Cell & Gene Therapy Manufacturing | Industry Spotlights & Insight Articles

Implementing Process Analytical Technology into Cell and Gene Therapy Manufacturing

A recent study shows that a novel refractometry-based PAT system monitors metabolic activity during CGT production, revealing insights into optimising bioprocesses.


Process analytical technology (PAT) allows cell and gene therapy (CGT) developers to better understand and control product manufacture. 

According to the US Federal Drug Administration (USFDA), PAT is a methodology used to design, analyse and control manufacturing processes in the pharmaceutical industry. The primary goal of PAT is to measure critical cross parameters (CPPs) that directly affect the essential quality attributes of active pharmaceutical ingredients.

However, researchers claim that the pharmaceutical industry needs more purpose-built monitoring technology. Furthermore, the complexities linked to the manufacturing of advanced CGT products have resulted in the slow adoption of PAT in bioprocessing operations. The unique critical quality attributes and heterogeneity of CGTs present challenges for applying PAT approaches to them.

Case study

A study published in Nature Scientific Reports explored the applicability of a novel refractometry-based PAT system (Ranger system) in monitoring the metabolic activity of HEK293T cell cultures during lentiviral vector (LVV) production processes in real time.

A refractometry-based PAT system relies on a novel advanced refractive index (RI) profiling technology.
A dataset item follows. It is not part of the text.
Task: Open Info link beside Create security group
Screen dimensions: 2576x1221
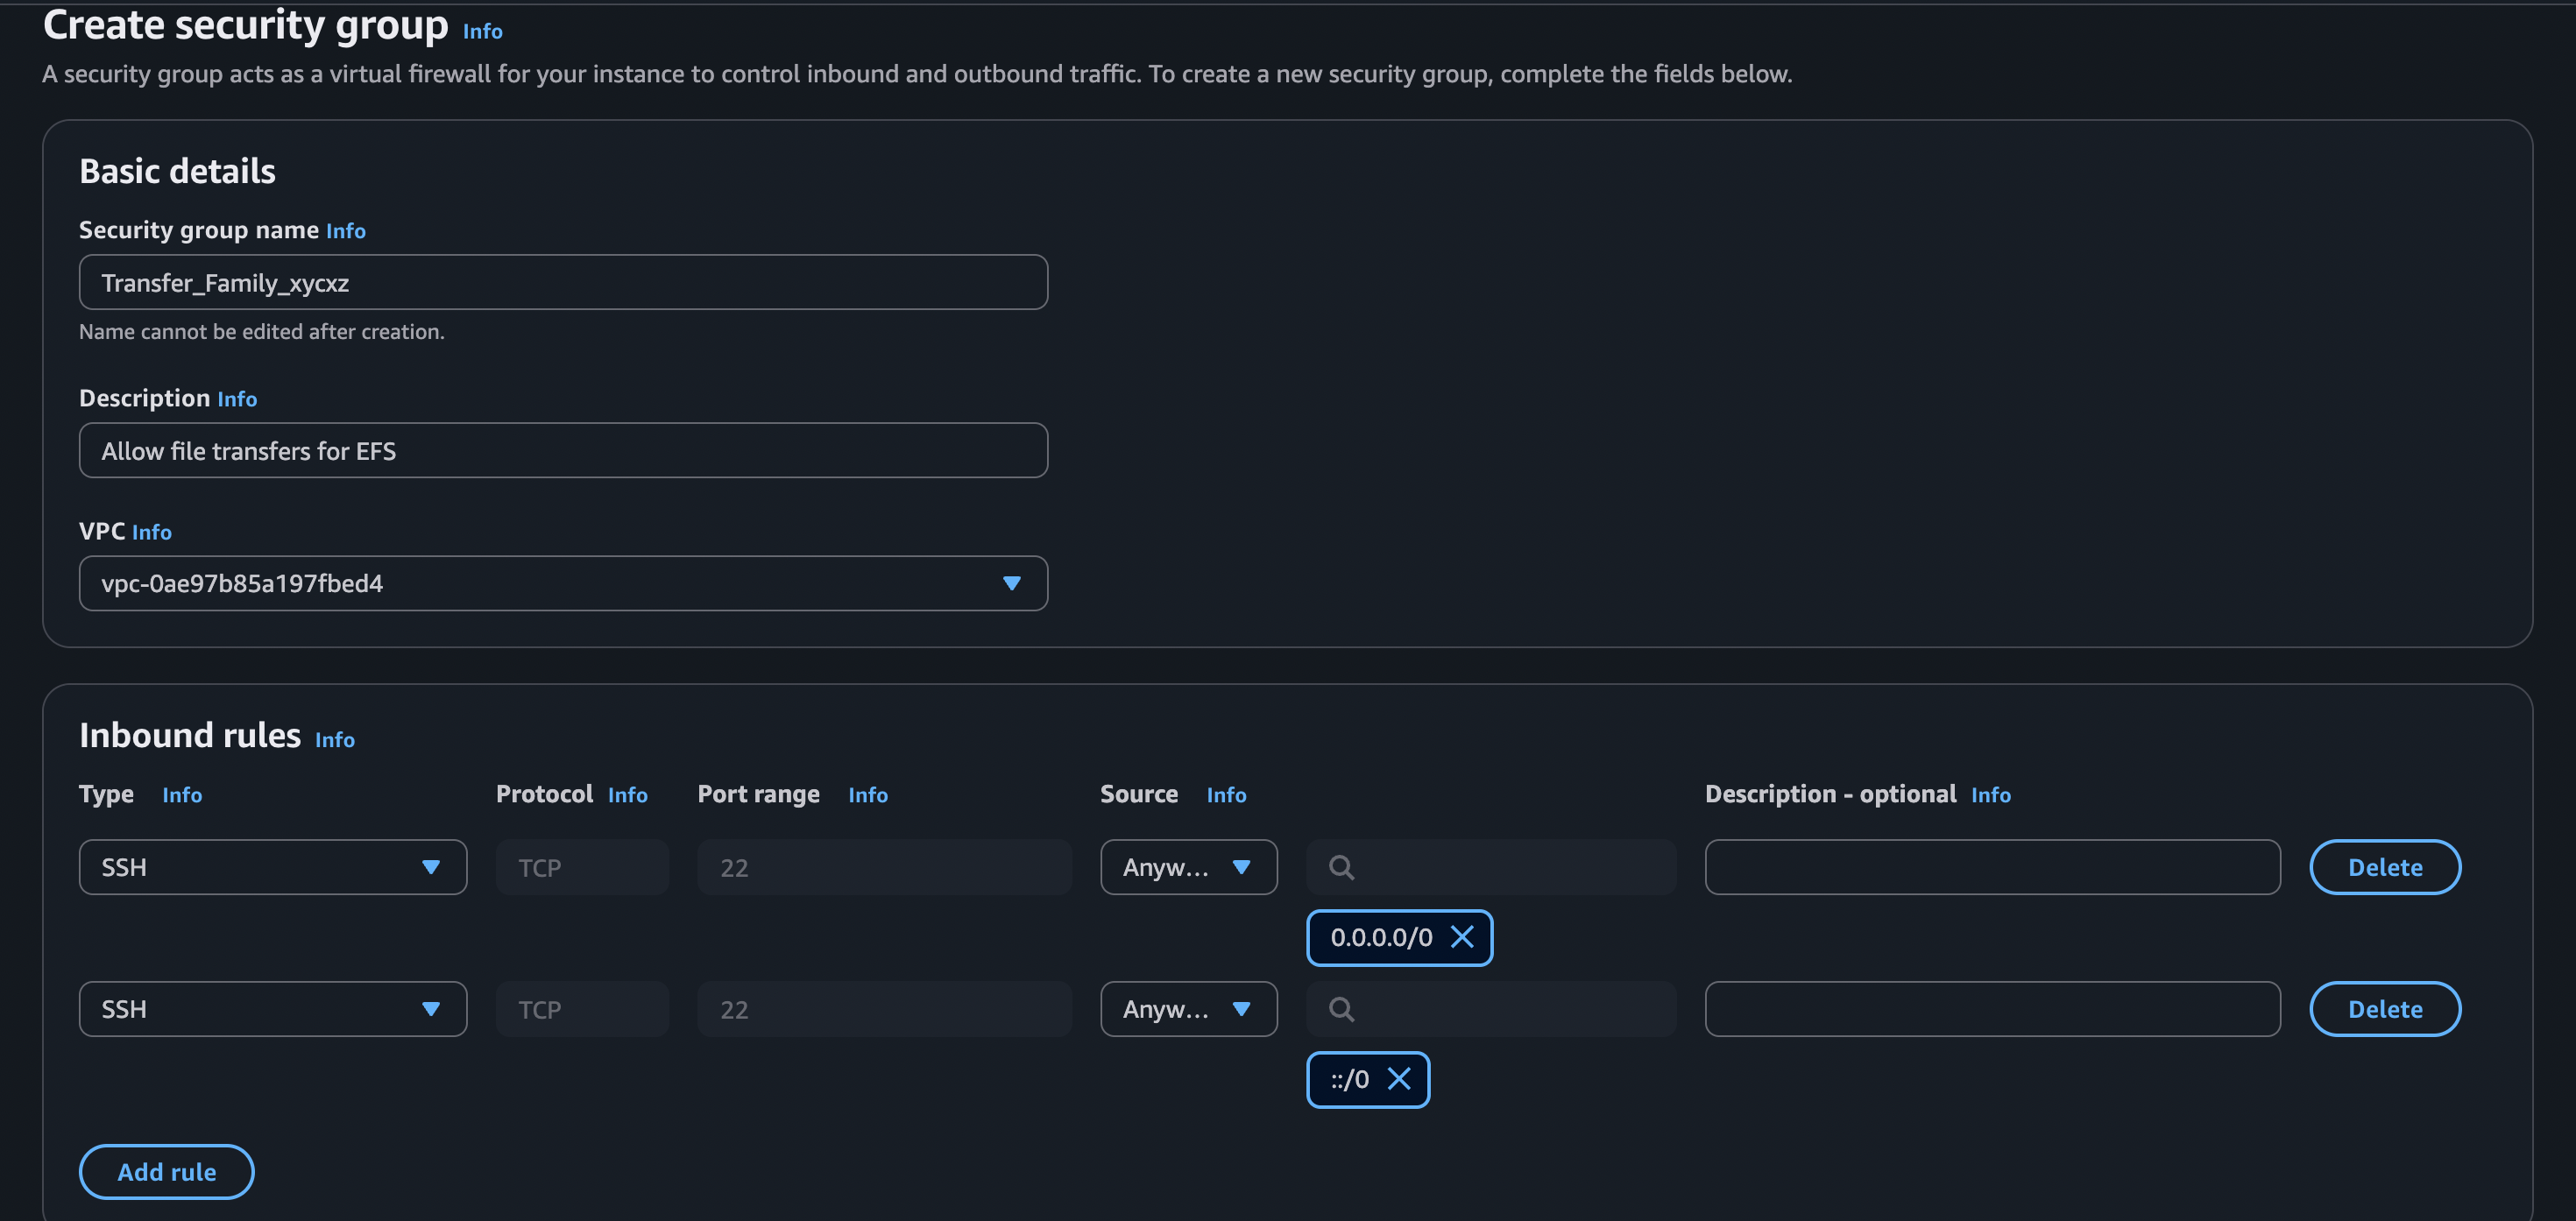Action: 482,32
This technology can identify changes in cell culture composition associated with cellular metabolism.

Additionally, these systems compare cellular activity under variations of bioreactor operating conditions, giving researchers a more in-depth understanding of real-time culture requirements for specific cell lines and products. 


The Ranger system established that there was a correlation between bioreactor pH and culture metabolic activity. Scientists used this information to create a pH operating strategy that resulted in a 1.8-fold increase in metabolic activity compared to an unoptimized bioprocess in bioreactor experiments. 

Yet, the results also indicated that higher metabolic activity was not related to increased LVV production. Instead, the higher metabolic activity was the cells' response to stress the higher metabolic activity was the cells' response to stress. When pH levels are low the cells increase their metabolic activity to maintain optimal cellular conditions. This demonstrates that there is not always a straightforward relationship between critical process parameters (CPPs) and critical quality attributes (CQAs) in such complex systems.


Overall, existing solutions for CGT need to be adapted since the same manufacturing processes used for traditional biologics including sensors for basic process parameters are used for CGTs. CGT manufacturing requirements differ from those in biologics, particularly regarding cell culture conditions

However, this case study represents a crucial change from a traditional and static manufacturing model to one that is adaptable and based on a comprehensive scientific understanding of bioprocesses. To summarise, this research shows that integrating PAT into biomanufacturing processes would greatly benefit the CGT field by achieving a better understanding of process parameters and product quality attributes.